(What you are asked to do)
Using the notice about the Daxor application, say whether each statement agrees with the notice: (a) The application was amended twice after it was first filed. (b) Most of the applicant's six directors are interested persons. (c) The applicant still issues stock options under its 2004 plan. Answer each with yes or no, and quote the deciding words from the notice.

(Extract)
# # # # # # #

Summary of Application:
Applicant requests an order to permit, subject to shareholder approval, the Applicant to adopt an incentive compensation plan.
Filing Dates:
The application was filed on June 24, 2019, and amended on October 17, 2019, and January 21, 2020.
Hearing or Notification of Hearing:
An order granting the requested relief will be issued unless the Commission orders a hearing. Interested persons may request a hearing by writing to the Commission's Secretary and serving Applicant with a copy of the request, personally or by mail. Hearing requests should be received by the Commission by 5:30 p.m. on April 7, 2020 and should be accompanied by proof of service on Applicant, in the form of an affidavit or, for lawyers, a certificate of service. Pursuant to rule 0-5 under the Act, hearing requests should state the nature of the writer's interest, any facts bearing upon the desirability of a hearing on the matter, the reason for the request, and the issues contested. Persons who wish to be notified of a hearing may request notification by writing to the Commission's Secretary.
ADDRESSES:
Secretary, U.S. Securities and Exchange Commission, 100 F Street NE, Washington, DC 20549-1090. Applicant: Robert J. Michel, Chief Financial Officer, Daxor Corporation, 350 Fifth Avenue, Suite 4740, New York, NY 10118.
FOR FURTHER INFORMATION CONTACT:
Kyle R. Ahlgren, Senior Counsel, at (202) 551-6857, or David P. Nicolardi, Branch Chief, at (202) 551-6467 (Division of Investment Management, Chief Counsel's Office).
SUPPLEMENTARY INFORMATION:
The following is a summary of the application. The complete application may be obtained via the Commission's website by searching for the file number or an Applicant using the “Company” name box, at http://www.sec.gov/search/search.htm or by calling (202) 551-8090.
Applicant's Representations
1. Applicant, a New York corporation, is an investment company with medical instrumentation and biotechnology operations. Applicant is registered under the Act as an internally-managed, closed-end management investment company.
2. Applicant has six directors, four of whom are not “interested persons” of the company as defined in section 2(a)(19) of the Act (“Non-Interested Directors”), and fifteen employees.
3. Applicant has in the past issued stock options (“Options”) under the Daxor Corporation 2004 Stock Option Plan (“2004 Daxor Plan),[1] although Applicant no longer does so.
4. Applicant states that, because the medical instrumentation and biotechnology business is highly competitive, it believes that its successful operation will depend on its ability to attract, motivate and retain its employees with competitive compensation packages similar to those offered by its competitors. Applicant asserts that the companies with whom the Applicant competes for management talent are not registered investment Start Printed Page 15845companies subject to the Act and are thus able to offer their directors, officers and other personnel various types of non-cash, deferred compensation, including opportunities for equity participation in the enterprise, as well as cash incentive and performance based compensation. Accordingly, Applicant is requesting relief to permit, subject to final approval by the Board of Directors (“Board”) and approval of the Applicant's shareholders, the adoption of the Daxor 2020 Incentive Compensation Plan (“2020 Daxor Plan” or “Plan”).

# # # # # # #

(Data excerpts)
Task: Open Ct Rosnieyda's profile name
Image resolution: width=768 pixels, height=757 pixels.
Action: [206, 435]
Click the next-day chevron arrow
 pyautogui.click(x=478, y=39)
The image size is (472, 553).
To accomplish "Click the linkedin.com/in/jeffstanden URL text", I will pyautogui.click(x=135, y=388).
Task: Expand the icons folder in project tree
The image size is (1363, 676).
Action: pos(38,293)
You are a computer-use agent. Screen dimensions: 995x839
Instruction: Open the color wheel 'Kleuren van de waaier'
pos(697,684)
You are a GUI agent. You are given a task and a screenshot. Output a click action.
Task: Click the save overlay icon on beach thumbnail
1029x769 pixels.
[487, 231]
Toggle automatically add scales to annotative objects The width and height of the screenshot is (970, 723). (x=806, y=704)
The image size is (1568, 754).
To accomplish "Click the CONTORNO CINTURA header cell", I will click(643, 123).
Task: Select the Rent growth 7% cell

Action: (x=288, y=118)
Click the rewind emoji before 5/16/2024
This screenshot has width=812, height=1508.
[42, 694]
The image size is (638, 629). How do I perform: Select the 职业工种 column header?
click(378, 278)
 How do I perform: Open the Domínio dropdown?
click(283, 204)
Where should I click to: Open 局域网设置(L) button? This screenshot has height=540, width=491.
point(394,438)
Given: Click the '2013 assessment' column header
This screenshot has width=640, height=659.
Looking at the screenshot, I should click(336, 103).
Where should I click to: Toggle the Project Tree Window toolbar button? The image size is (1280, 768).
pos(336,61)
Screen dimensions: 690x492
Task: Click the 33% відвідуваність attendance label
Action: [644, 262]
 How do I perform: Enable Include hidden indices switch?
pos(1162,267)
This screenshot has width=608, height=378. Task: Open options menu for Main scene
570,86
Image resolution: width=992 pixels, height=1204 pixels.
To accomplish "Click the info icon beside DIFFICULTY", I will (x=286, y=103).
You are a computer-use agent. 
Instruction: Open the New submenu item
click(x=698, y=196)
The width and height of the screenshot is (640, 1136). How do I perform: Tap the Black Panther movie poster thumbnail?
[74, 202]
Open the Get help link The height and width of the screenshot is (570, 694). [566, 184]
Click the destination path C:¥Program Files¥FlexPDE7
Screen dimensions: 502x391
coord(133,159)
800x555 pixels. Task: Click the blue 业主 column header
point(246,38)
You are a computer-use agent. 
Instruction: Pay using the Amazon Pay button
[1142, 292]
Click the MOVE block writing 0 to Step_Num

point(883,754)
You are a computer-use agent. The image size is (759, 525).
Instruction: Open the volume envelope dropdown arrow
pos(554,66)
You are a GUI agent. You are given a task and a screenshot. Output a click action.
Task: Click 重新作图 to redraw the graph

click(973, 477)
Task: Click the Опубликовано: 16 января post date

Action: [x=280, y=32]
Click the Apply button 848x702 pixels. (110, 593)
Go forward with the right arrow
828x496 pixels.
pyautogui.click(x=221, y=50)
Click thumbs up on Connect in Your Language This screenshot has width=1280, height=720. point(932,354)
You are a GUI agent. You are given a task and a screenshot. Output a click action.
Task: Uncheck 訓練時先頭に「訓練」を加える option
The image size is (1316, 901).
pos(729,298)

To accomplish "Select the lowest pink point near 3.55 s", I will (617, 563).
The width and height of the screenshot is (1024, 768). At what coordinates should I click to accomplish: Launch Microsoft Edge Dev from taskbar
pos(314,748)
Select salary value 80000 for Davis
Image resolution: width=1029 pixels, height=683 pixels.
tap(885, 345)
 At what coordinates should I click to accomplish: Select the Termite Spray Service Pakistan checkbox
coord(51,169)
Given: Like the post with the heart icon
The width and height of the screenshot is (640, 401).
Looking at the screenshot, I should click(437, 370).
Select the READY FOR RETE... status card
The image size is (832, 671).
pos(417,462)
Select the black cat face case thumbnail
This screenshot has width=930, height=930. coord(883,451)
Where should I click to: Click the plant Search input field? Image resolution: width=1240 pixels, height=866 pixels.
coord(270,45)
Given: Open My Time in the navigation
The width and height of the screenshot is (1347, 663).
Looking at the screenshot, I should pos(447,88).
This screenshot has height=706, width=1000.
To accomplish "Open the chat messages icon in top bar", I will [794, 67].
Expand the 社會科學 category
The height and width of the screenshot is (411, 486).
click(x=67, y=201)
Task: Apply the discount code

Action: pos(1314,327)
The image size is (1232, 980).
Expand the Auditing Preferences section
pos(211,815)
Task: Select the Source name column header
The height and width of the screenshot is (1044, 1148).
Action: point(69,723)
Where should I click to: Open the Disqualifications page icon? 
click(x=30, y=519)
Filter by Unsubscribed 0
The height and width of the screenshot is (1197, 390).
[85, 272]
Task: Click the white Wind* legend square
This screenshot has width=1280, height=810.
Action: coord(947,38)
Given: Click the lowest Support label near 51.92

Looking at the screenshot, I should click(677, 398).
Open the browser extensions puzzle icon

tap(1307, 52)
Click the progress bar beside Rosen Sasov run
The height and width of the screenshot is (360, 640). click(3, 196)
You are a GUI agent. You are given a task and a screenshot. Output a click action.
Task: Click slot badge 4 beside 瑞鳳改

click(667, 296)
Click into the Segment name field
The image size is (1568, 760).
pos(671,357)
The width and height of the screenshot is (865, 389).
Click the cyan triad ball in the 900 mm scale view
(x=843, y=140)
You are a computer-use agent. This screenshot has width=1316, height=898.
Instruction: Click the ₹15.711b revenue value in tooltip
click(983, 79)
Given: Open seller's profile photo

# # # # # # #

(Reply to the task)
(a) Yes: "amended on October 17, 2019, and January 21, 2020"
(b) No: "Applicant has six directors, four of whom are not “interested persons”"
(c) No: "although Applicant no longer does so"